> **YOUR INSTRUCTIONS**
Each line below from the "1334x750 pixels." line through the "the 投桃 voice" line, those two included, must be restated word for word; the pictures must not be.

*** STORED DATA ***

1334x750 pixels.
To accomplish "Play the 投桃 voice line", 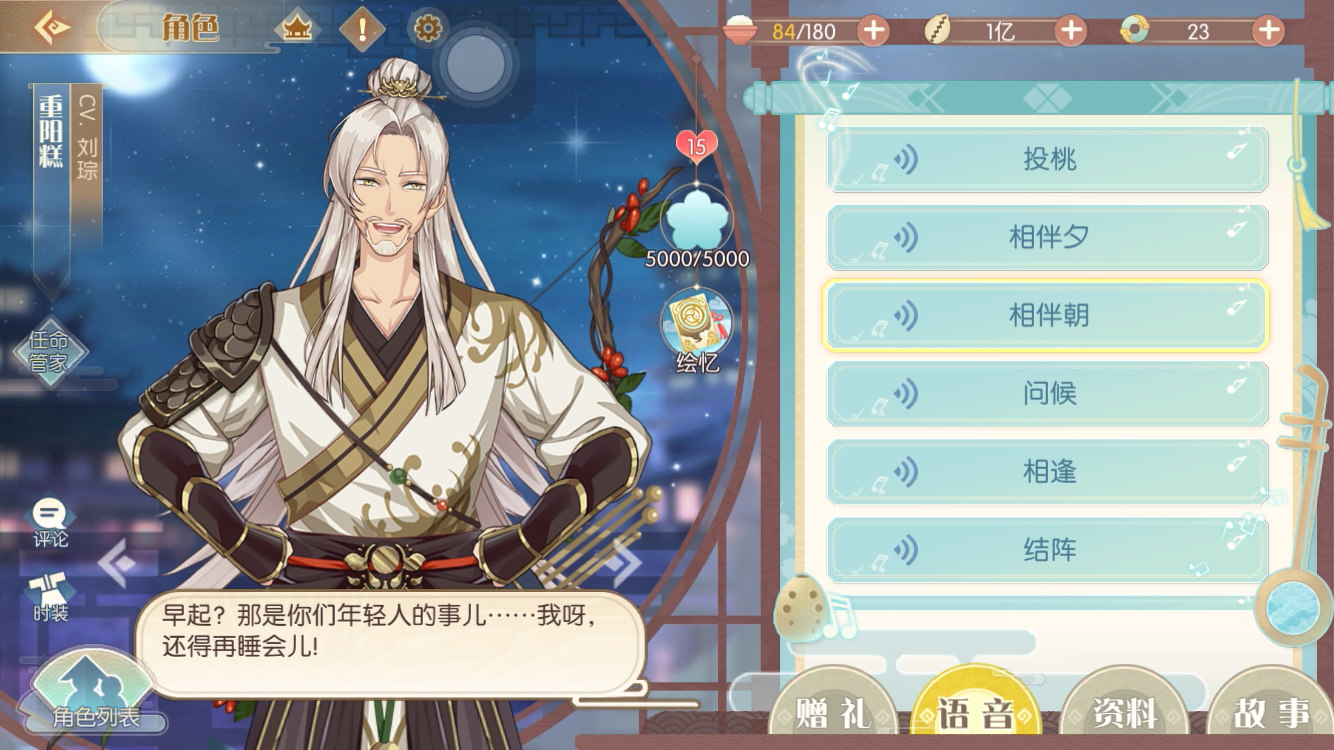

***
*** STORED DATA ***

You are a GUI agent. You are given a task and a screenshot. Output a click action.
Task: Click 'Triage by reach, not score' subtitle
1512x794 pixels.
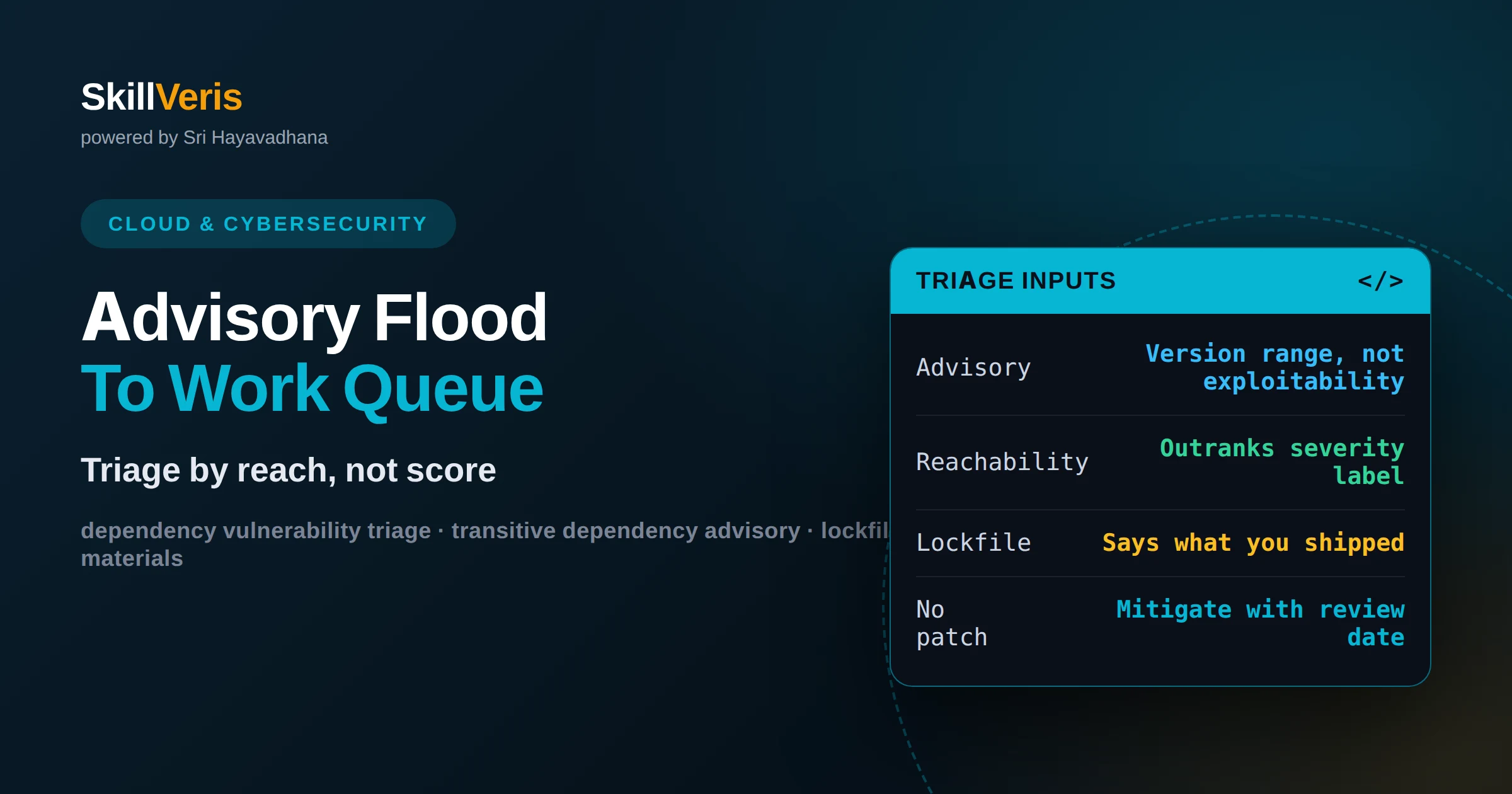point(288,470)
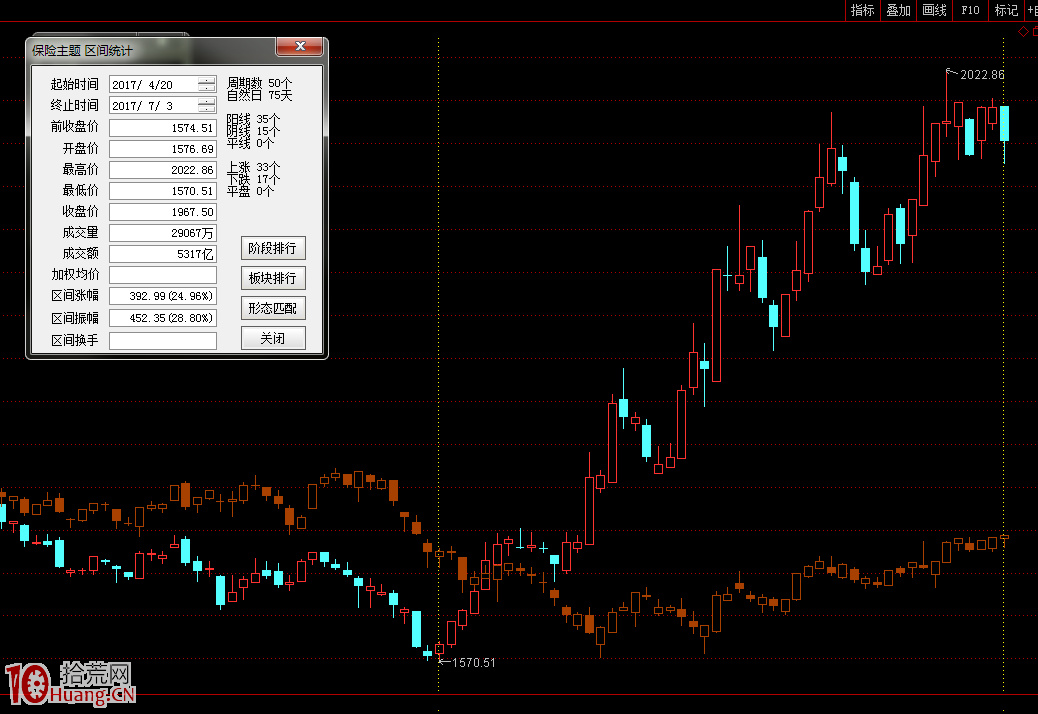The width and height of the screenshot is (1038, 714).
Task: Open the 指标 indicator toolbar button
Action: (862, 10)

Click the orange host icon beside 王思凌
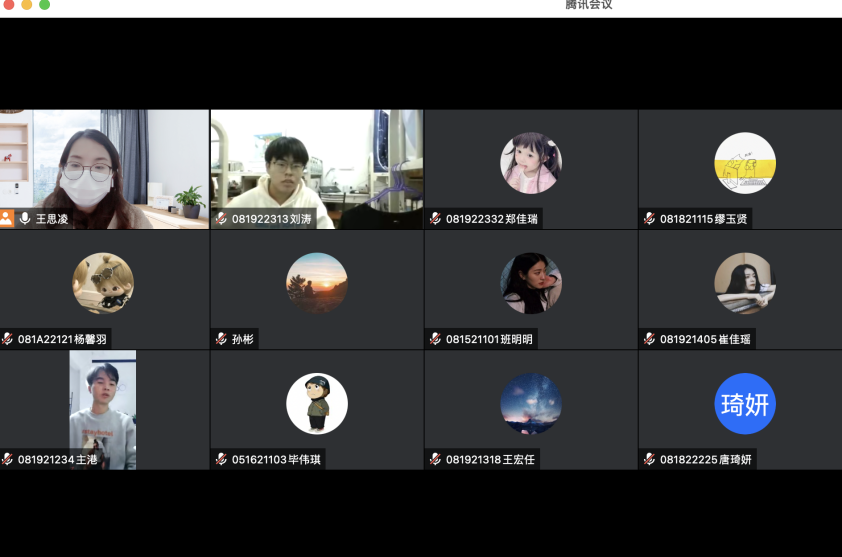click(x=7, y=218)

***
*** STORED DATA ***

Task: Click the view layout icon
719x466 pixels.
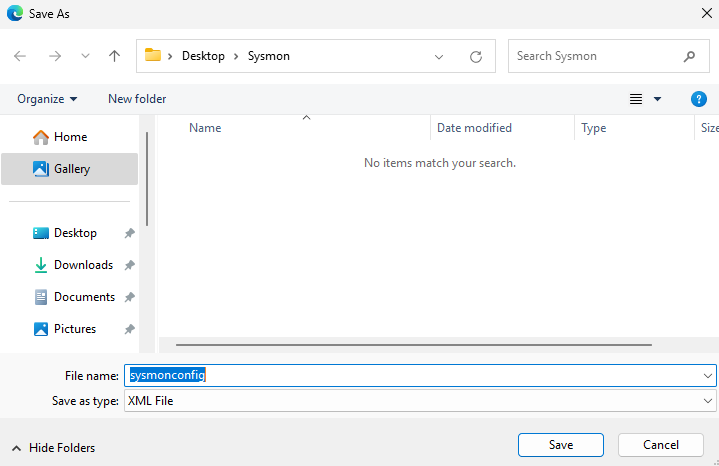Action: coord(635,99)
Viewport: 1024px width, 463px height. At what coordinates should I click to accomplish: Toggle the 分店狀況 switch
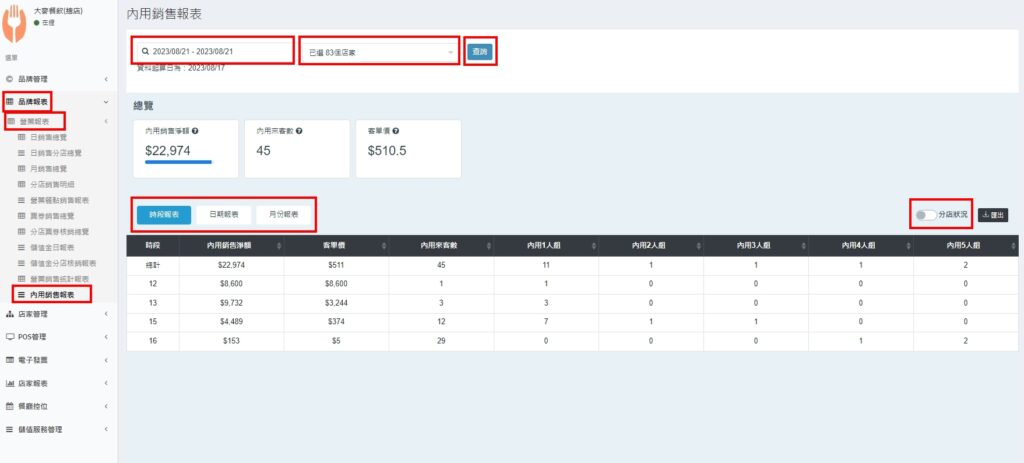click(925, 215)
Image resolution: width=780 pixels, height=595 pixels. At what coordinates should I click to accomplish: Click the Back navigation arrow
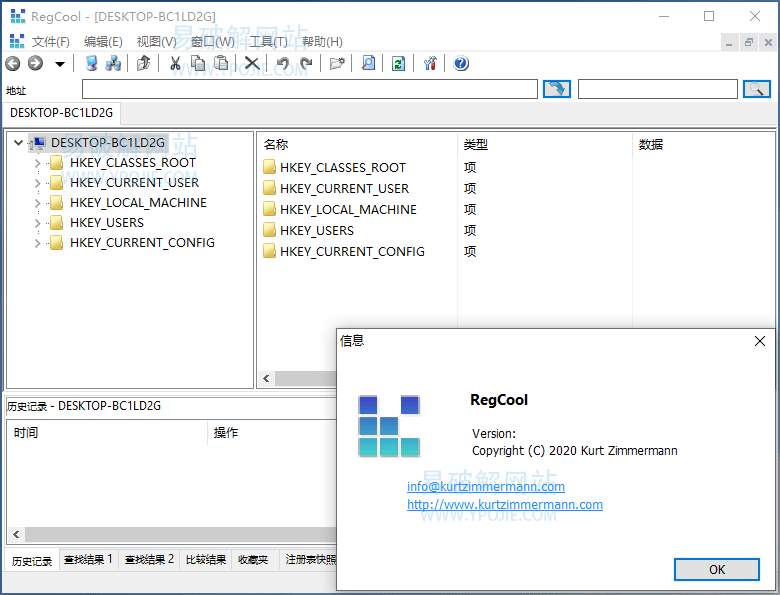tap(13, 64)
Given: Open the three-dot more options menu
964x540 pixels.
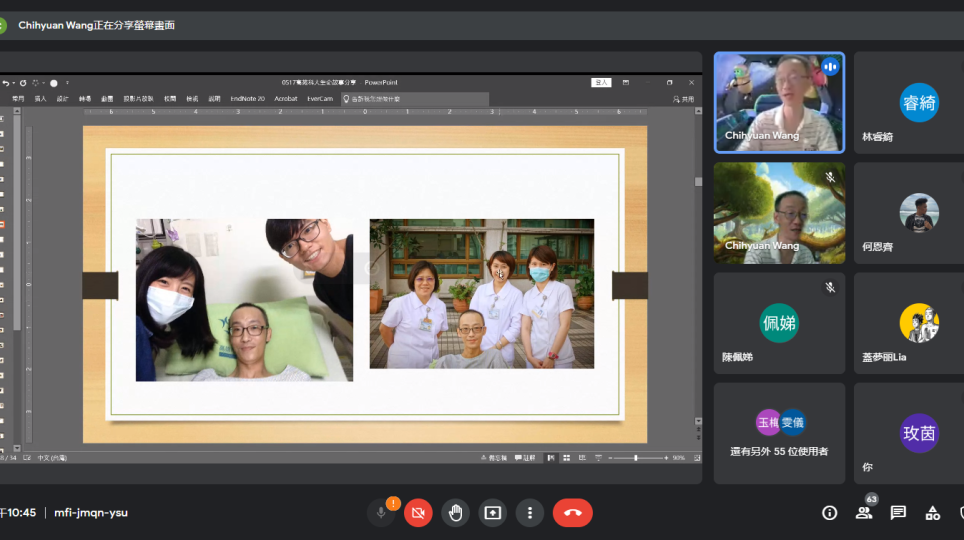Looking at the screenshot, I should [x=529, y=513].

***

> **WRITTEN ANSWER**
1334x750 pixels.
To accomplish "Play the 投桃 voice line", 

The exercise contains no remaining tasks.